Most important - when did your father die? Where did he live at the time of his death? What assets did your father own (just ballpark estimate)? How were the assets titled and were they jointly owned with anyone else? What debts, if any, did your father have?
The answers dictate what you will do. I would strongly suggest that you contact a probate attorney who practices in the county where your father resided at the time of his death and pay for a 1-2 hour consult. You may or may not need to hire an attorney for help probating an estate but you at least need a consult. If you cannot afford that then go talk to the county clerk for the probate court in the county in which your father resided.
Either way, be prepared to come with a list of assets and debts and list of possible heirs. The attorney will be able to discuss the intestacy laws with you. While the clerk cannot give legal advice to you, he or she should be able to tell you whether it is necessary to probate an estate for your father or not.
In general, your father's assets would pass to his children - you and any other siblings. If any children have died then the children of the dead child take their dead parent's share. If none of the deceased siblings had any children then you get it all.

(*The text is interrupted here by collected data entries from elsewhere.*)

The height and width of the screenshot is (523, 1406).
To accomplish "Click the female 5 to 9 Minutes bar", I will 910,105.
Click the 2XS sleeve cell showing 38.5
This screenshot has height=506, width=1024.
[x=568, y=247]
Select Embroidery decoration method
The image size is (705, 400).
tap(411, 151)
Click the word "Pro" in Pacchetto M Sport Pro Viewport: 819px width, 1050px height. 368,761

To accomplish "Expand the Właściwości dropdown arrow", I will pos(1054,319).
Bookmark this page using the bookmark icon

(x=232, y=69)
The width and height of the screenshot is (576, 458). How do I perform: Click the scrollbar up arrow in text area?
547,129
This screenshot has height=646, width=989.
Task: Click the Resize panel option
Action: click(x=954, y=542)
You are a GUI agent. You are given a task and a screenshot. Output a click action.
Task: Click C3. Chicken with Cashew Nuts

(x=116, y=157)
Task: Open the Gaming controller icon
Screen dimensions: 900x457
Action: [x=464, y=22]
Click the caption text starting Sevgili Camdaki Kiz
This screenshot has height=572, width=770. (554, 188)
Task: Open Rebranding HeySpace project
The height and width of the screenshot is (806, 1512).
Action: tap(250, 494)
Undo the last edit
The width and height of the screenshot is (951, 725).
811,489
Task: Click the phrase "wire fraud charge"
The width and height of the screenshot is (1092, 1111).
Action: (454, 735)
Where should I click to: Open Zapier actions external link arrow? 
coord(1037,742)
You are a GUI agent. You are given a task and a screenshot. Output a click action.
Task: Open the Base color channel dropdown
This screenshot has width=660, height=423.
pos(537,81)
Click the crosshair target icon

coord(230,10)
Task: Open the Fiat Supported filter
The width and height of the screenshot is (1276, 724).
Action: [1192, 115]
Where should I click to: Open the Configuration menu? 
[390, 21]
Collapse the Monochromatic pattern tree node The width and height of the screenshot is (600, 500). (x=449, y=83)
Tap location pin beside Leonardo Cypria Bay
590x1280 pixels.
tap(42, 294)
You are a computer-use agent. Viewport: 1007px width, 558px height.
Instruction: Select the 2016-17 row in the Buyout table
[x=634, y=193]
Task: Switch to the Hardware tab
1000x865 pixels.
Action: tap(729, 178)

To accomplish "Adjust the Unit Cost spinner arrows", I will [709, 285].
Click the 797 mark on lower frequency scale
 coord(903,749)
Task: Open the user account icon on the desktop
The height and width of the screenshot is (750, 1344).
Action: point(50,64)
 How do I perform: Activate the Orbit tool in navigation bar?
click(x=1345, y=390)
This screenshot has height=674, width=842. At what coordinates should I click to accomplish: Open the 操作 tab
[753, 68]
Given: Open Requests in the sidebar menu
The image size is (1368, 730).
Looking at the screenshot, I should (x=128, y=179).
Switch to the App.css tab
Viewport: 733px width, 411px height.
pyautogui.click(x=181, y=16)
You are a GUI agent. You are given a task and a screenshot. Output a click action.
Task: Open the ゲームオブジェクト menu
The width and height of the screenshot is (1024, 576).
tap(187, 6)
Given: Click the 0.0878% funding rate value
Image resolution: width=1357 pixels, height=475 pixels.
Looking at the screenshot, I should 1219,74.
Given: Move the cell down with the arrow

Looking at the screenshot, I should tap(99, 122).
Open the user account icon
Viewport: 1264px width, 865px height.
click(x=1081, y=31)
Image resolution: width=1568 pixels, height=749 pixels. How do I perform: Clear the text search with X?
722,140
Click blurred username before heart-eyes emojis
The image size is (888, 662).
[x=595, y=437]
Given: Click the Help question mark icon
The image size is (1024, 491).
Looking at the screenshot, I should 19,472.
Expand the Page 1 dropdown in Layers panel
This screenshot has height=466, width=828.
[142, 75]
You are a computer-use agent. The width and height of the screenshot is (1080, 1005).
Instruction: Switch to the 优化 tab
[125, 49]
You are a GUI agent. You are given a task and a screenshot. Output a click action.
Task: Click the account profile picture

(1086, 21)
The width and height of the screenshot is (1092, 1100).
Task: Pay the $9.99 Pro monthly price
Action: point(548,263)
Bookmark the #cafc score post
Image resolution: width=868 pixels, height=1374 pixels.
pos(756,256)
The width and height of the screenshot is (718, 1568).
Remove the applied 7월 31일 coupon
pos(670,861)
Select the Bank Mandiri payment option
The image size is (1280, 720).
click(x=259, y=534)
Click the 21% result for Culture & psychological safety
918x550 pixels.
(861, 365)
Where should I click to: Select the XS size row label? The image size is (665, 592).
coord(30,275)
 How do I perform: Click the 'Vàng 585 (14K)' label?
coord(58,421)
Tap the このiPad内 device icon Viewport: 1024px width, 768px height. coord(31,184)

However, this assumes there are probate assets. Many things are non-probate assets - jointly titled land or bank accounts or beneficiary designated assets like life insurance or retirement. Jointly titled assets pass to the survivor if owned with a right of survivorship; beneficiary designated assets pass to the named beneficiary. And even if there are probate assets, what about debts? Heirs generally do not get assets until the bills have been paid.
The job of the personal representative for any estate is to oversee the orderly transfer of assets from the dead to the living and to pay all just debts. So you need to figure out what your father owned and owed. If there is not enough money in the estate to pay all bills, then there is a specific order for paying bills.
This should be enough to get you started.
Ms. Hunter has giving you a very thorough answer. Start with finding a lawyer, then file to become the administrator of the estate (if Georgia was where he lived when he died). This will put you in charge of his assets, but will also make you responsible for them to any other heirs who may be out there.